_WORK TO BE COMPLETED_. Whatever pictures the entries hold, omit them, and output exactly the lines from the one containing "Task: Click the Text box icon" through the final line.

++++ SOURCE DATA ++++

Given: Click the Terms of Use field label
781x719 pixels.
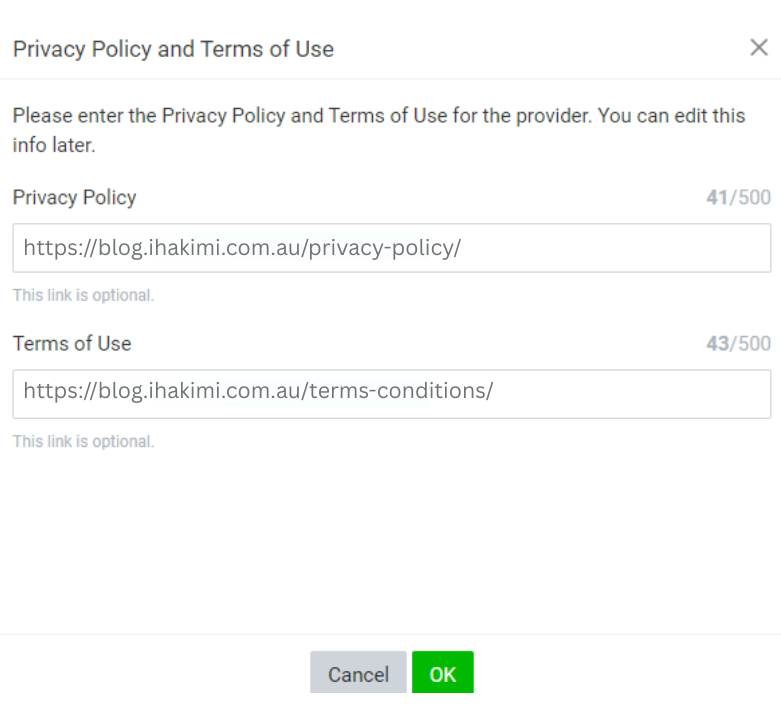Looking at the screenshot, I should (x=72, y=343).
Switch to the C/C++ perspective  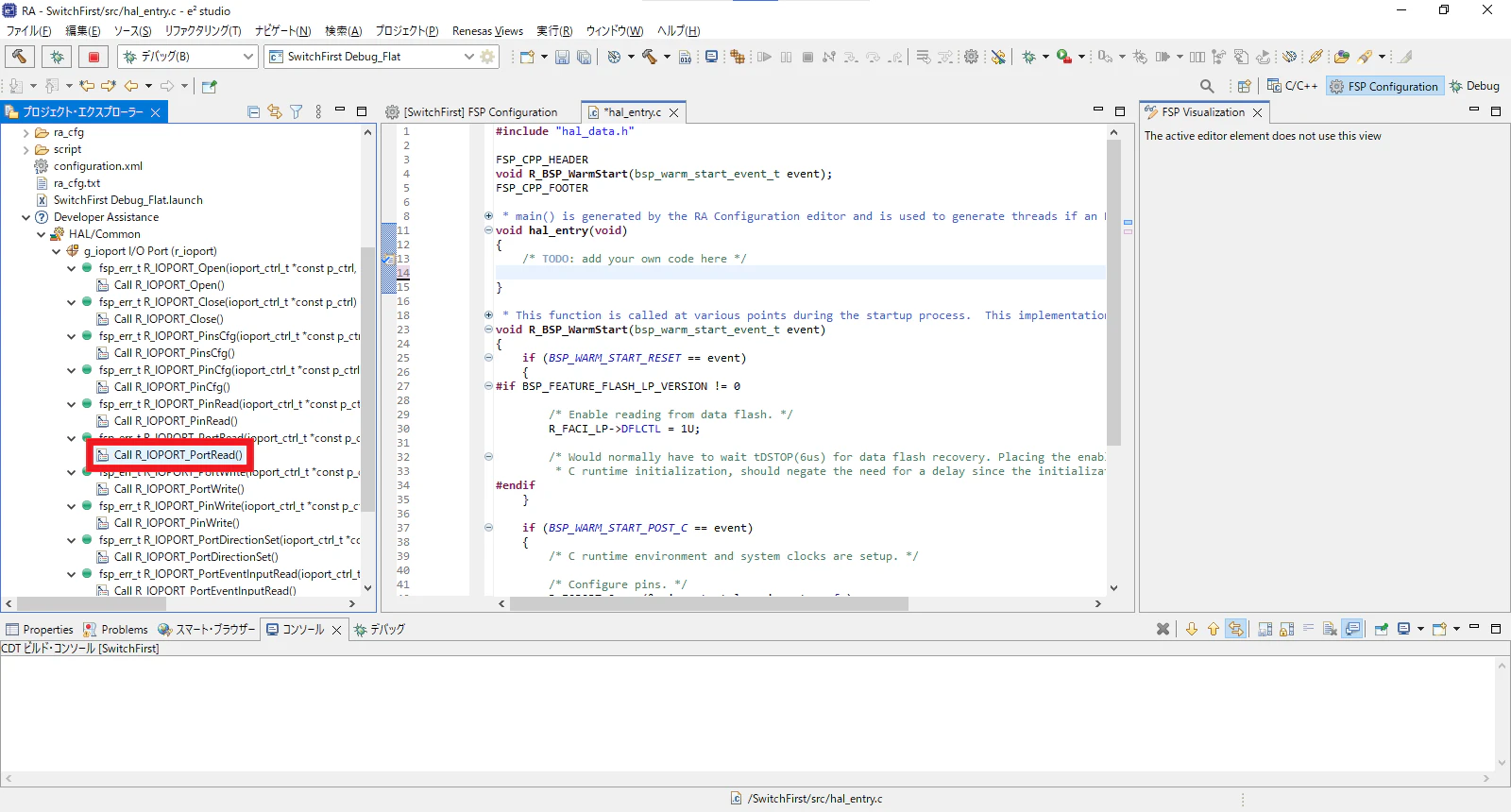[1292, 86]
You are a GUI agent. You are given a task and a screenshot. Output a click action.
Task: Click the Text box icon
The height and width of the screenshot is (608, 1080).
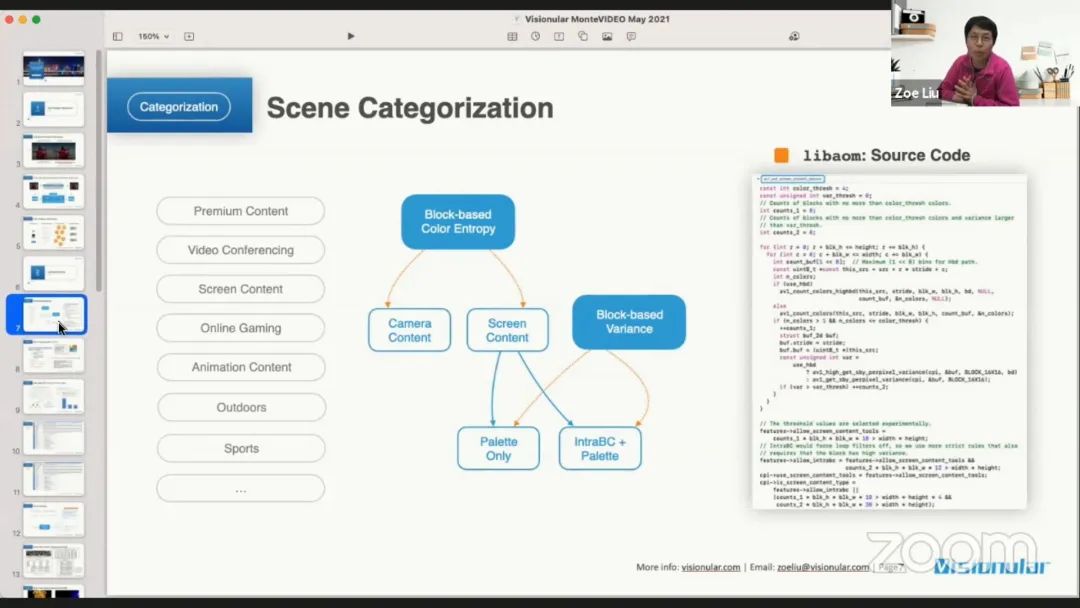tap(559, 36)
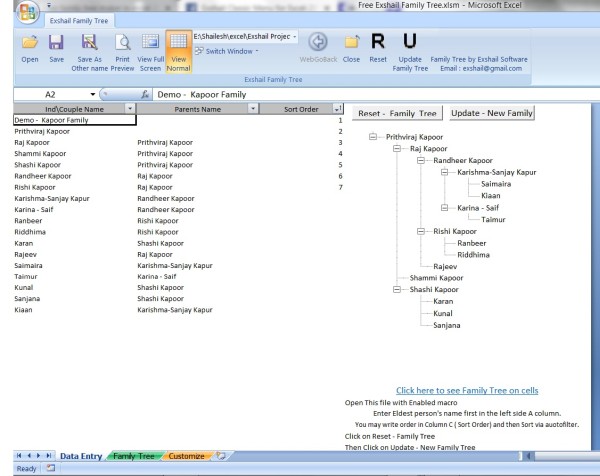The height and width of the screenshot is (476, 600).
Task: Click the Close folder icon in ribbon
Action: [x=351, y=44]
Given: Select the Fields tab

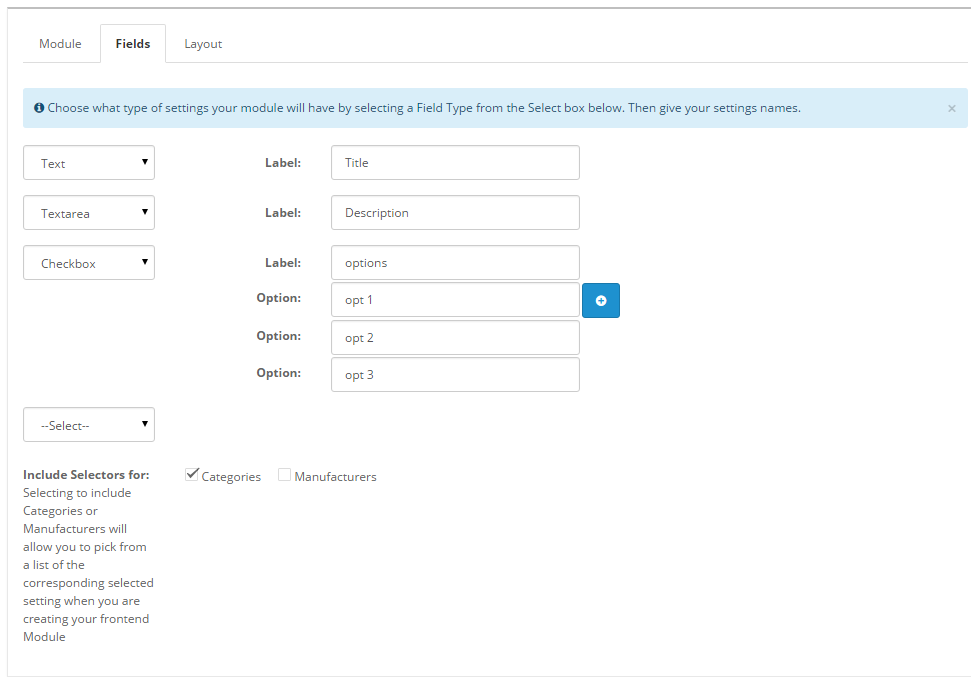Looking at the screenshot, I should click(133, 44).
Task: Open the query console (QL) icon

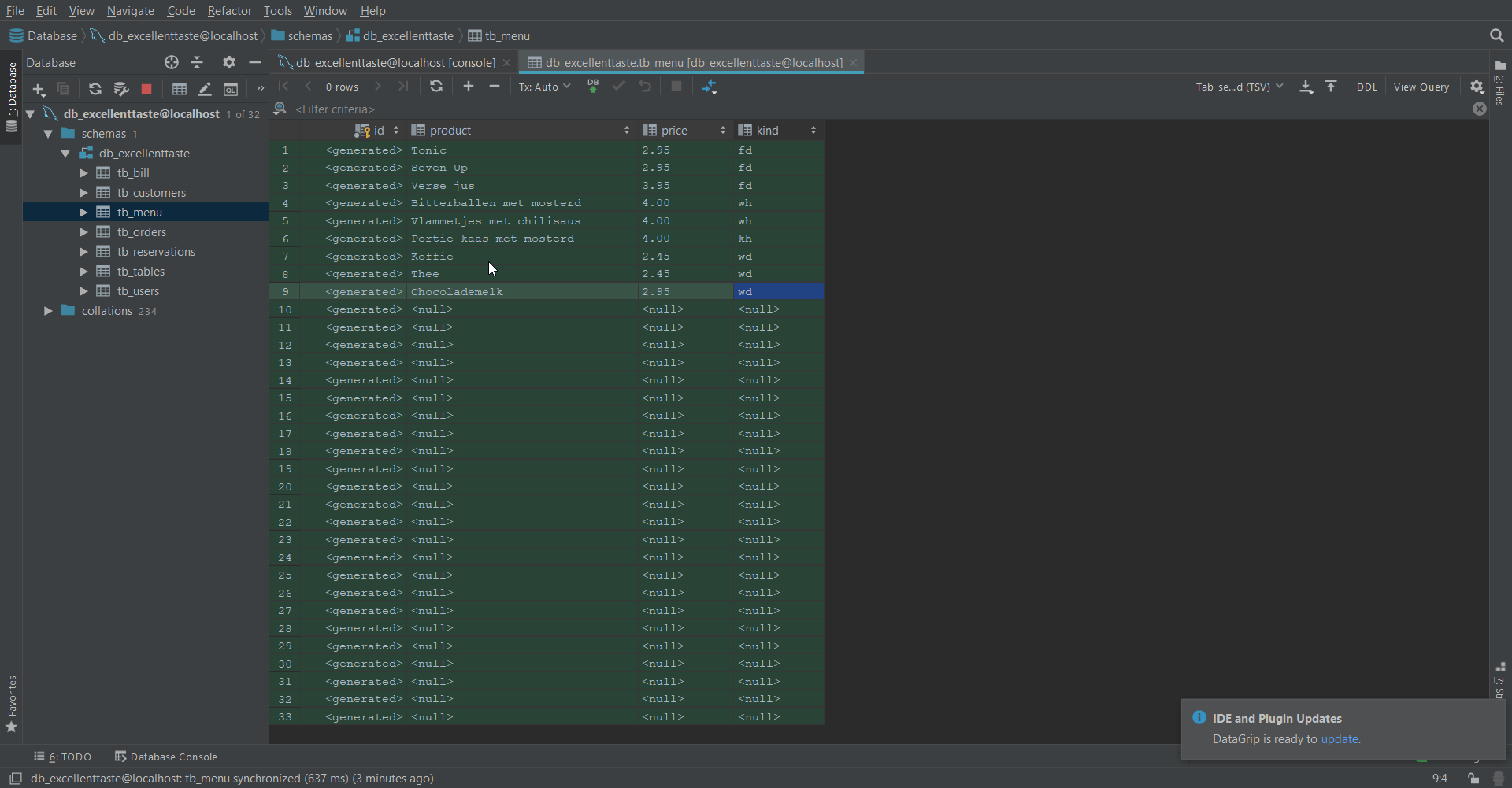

++++

_RESPONSE FOR THIS EXERCISE_.
Task: Click the Text box icon
The height and width of the screenshot is (608, 1080).
tap(559, 36)
The height and width of the screenshot is (476, 600).
Task: Click the Close folder icon in ribbon
Action: [x=351, y=44]
Given: Select the Fields tab

Looking at the screenshot, I should click(133, 44).
Task: Open the query console (QL) icon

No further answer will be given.